## [Task description]
Taking the entries below, transcribe only the lines starting with the one with "Open the Reference" and going on through the one with "Given: Click the blue ticket currency icon", exactly as written, without the pictures.

## [Information provided]
....................
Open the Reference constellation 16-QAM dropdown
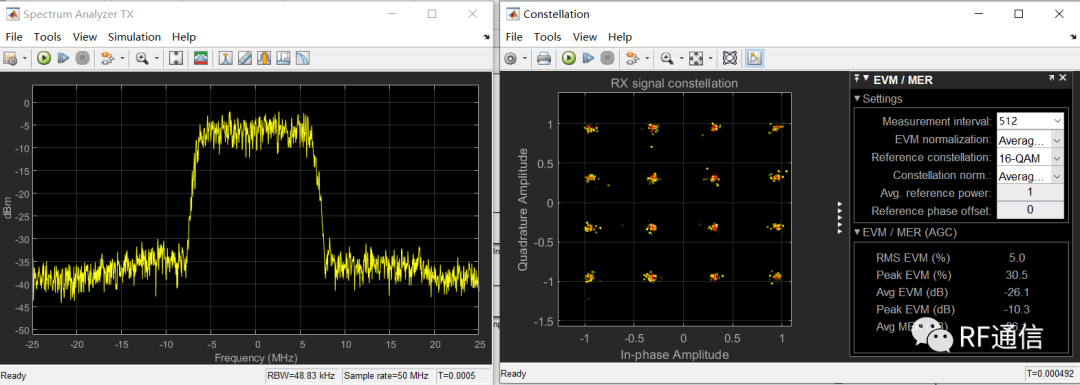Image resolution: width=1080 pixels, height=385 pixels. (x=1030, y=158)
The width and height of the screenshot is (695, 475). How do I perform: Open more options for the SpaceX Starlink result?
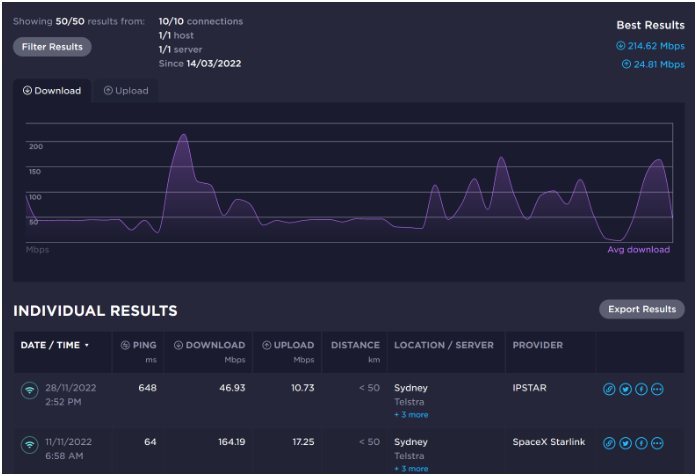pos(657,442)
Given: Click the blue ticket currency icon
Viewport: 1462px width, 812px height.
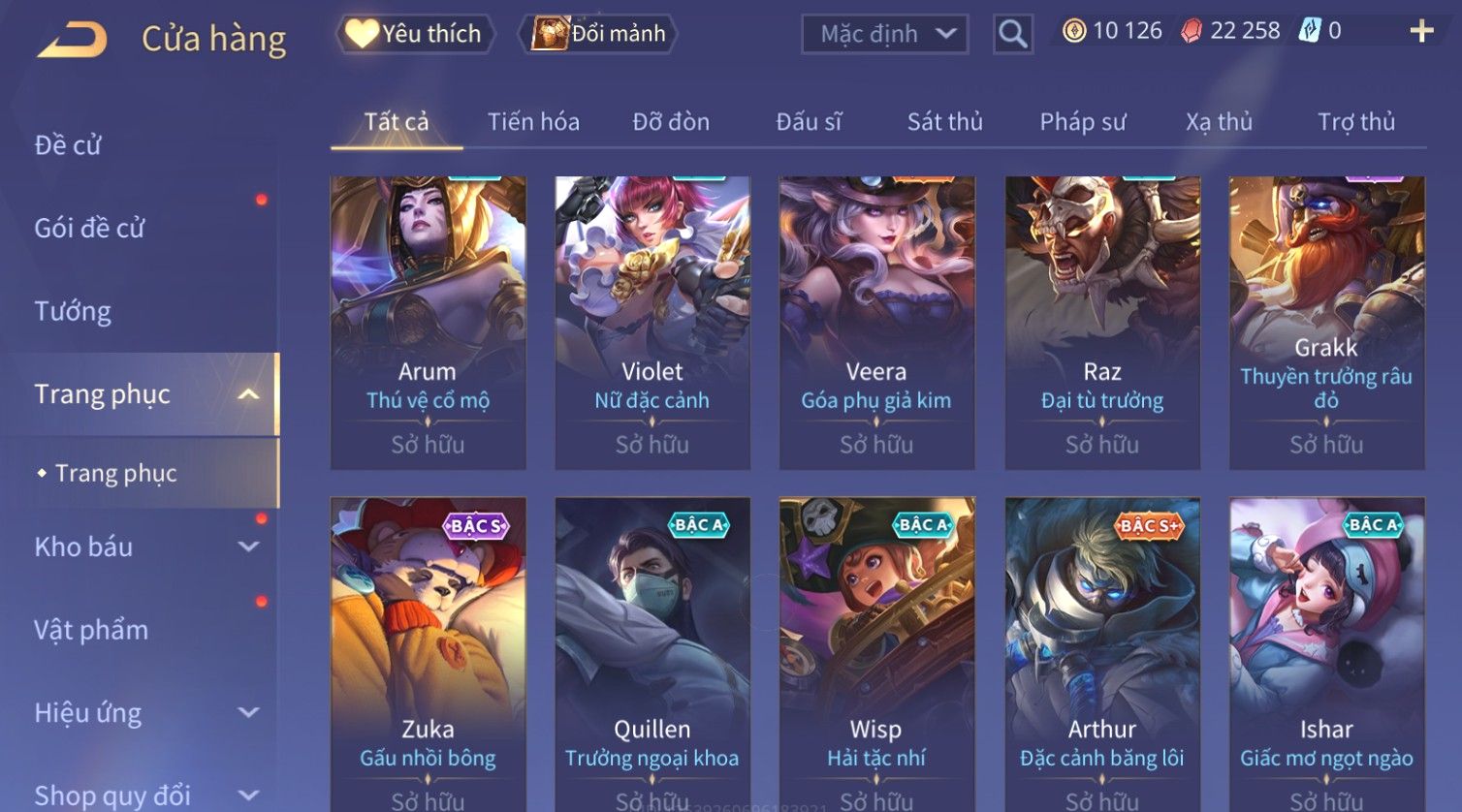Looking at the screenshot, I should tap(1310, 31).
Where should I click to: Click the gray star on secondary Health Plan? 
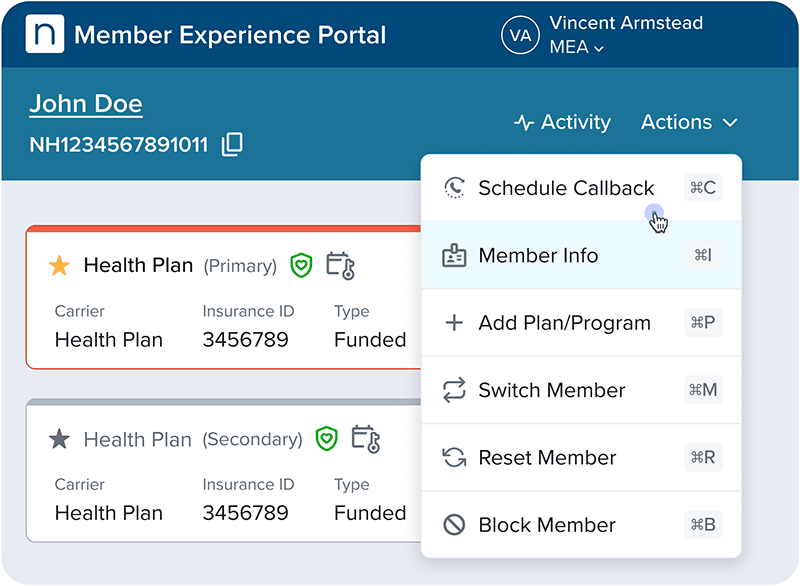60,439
....................
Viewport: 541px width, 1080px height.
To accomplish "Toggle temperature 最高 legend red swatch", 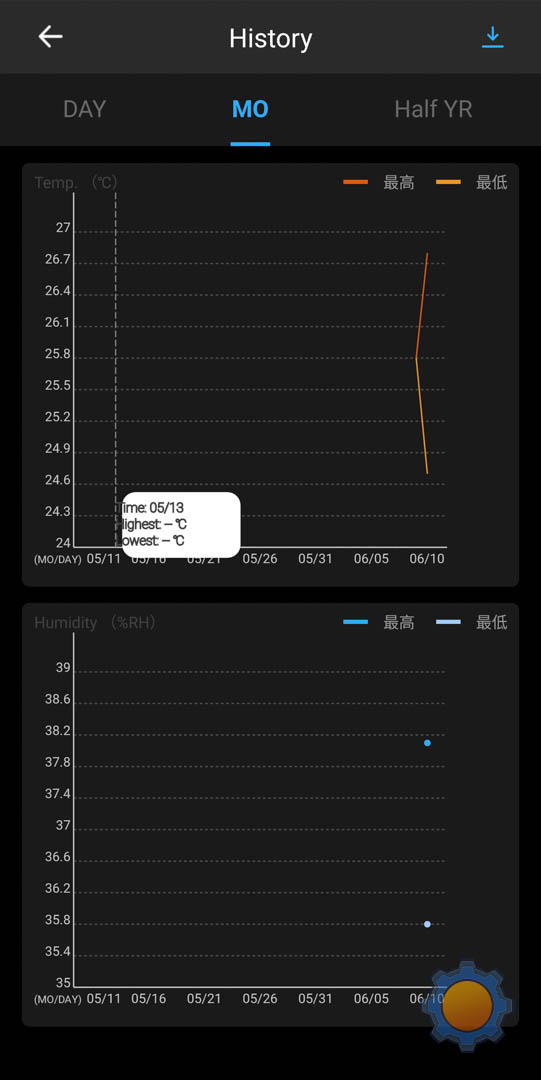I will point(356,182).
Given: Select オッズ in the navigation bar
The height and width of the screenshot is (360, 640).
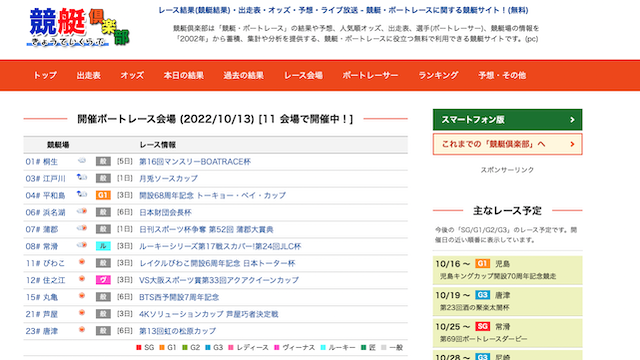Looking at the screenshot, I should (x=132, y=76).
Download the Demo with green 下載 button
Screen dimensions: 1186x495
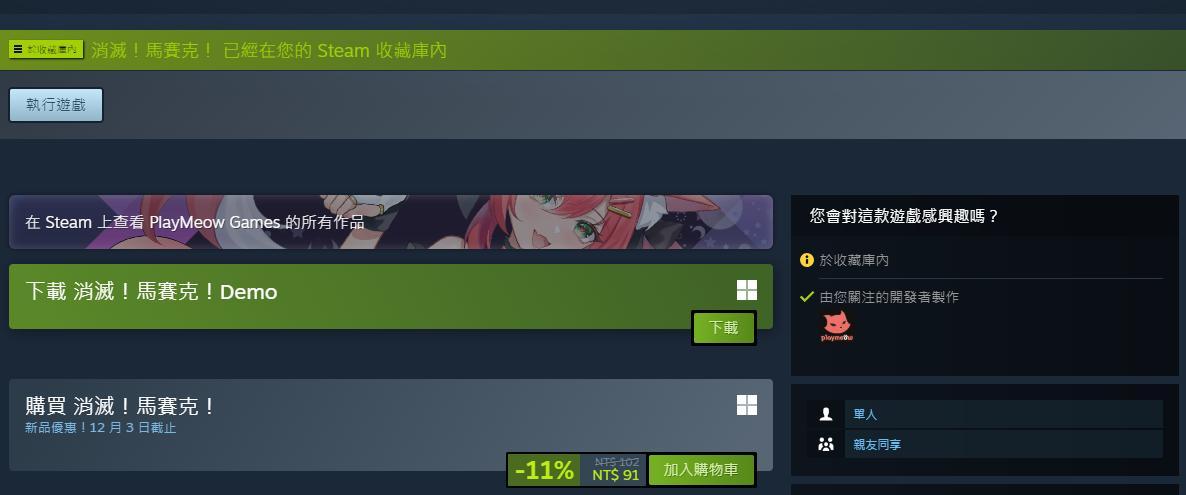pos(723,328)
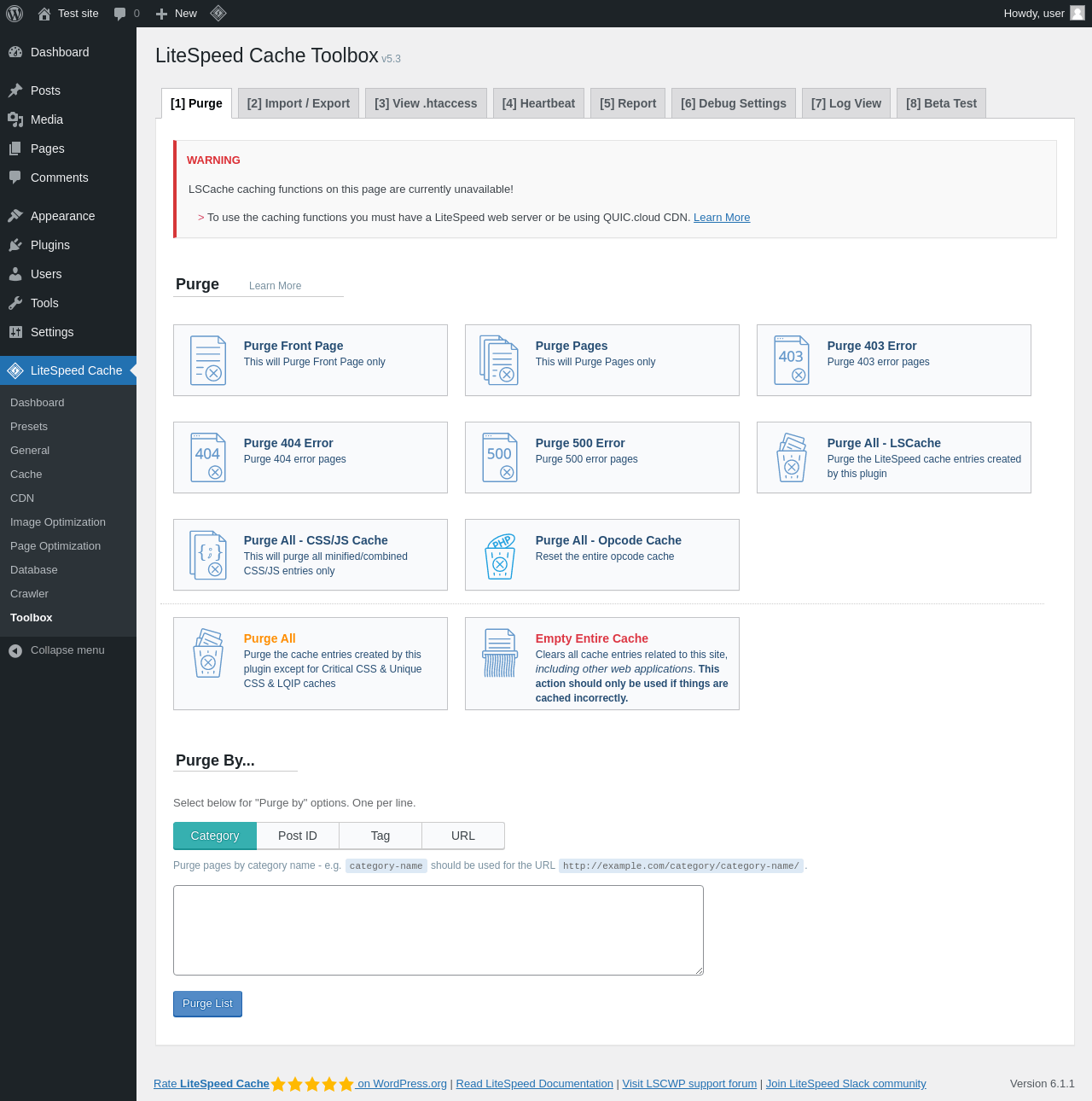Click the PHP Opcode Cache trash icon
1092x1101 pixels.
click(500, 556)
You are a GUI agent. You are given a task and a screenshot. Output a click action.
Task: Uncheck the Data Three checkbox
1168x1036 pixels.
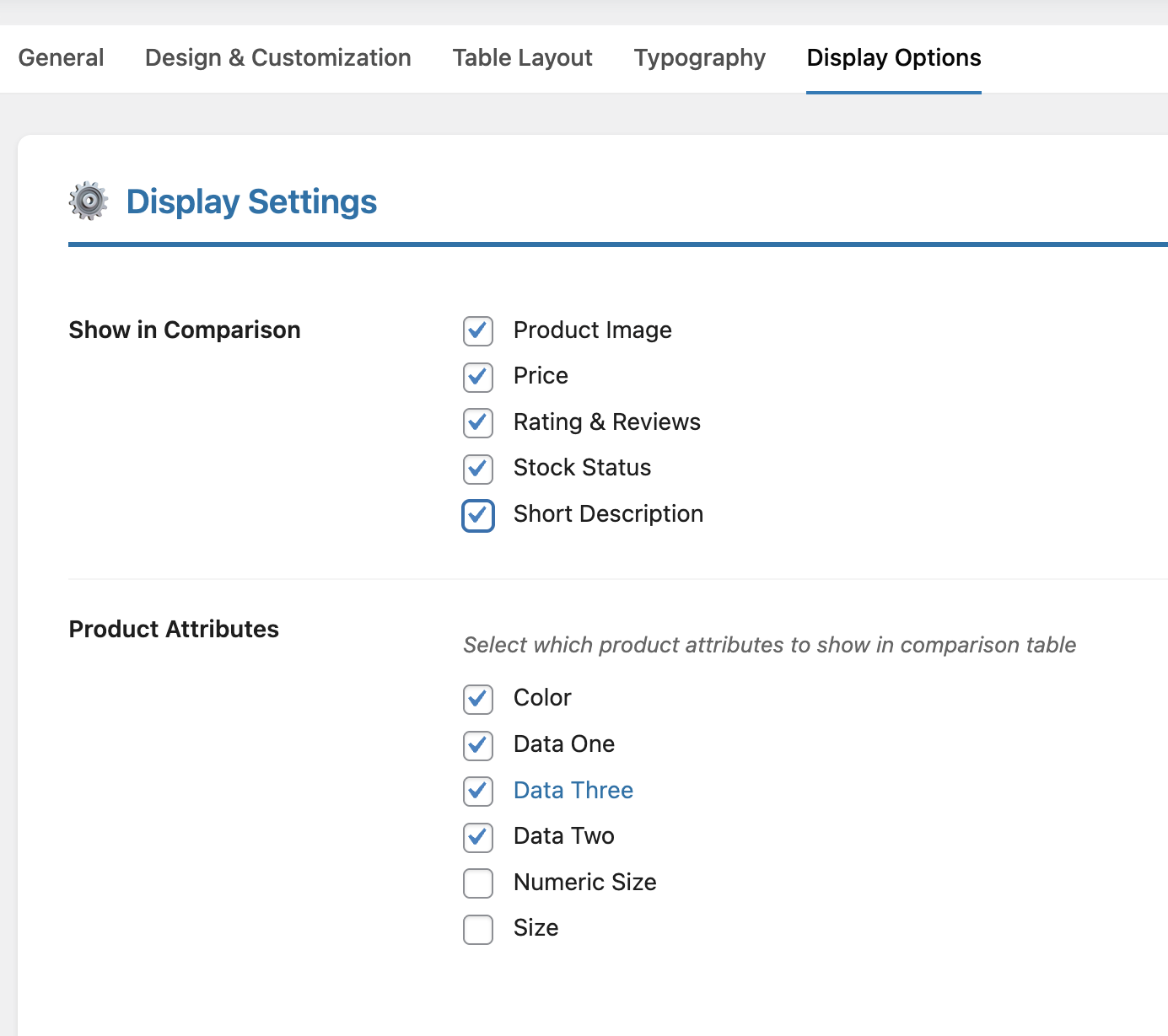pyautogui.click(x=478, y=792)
....................
## [Worked solution]
Open the Reference constellation 16-QAM dropdown
Image resolution: width=1080 pixels, height=385 pixels. (x=1030, y=158)
The width and height of the screenshot is (695, 475). How do I perform: Open more options for the SpaceX Starlink result?
pos(657,442)
Given: Click the blue ticket currency icon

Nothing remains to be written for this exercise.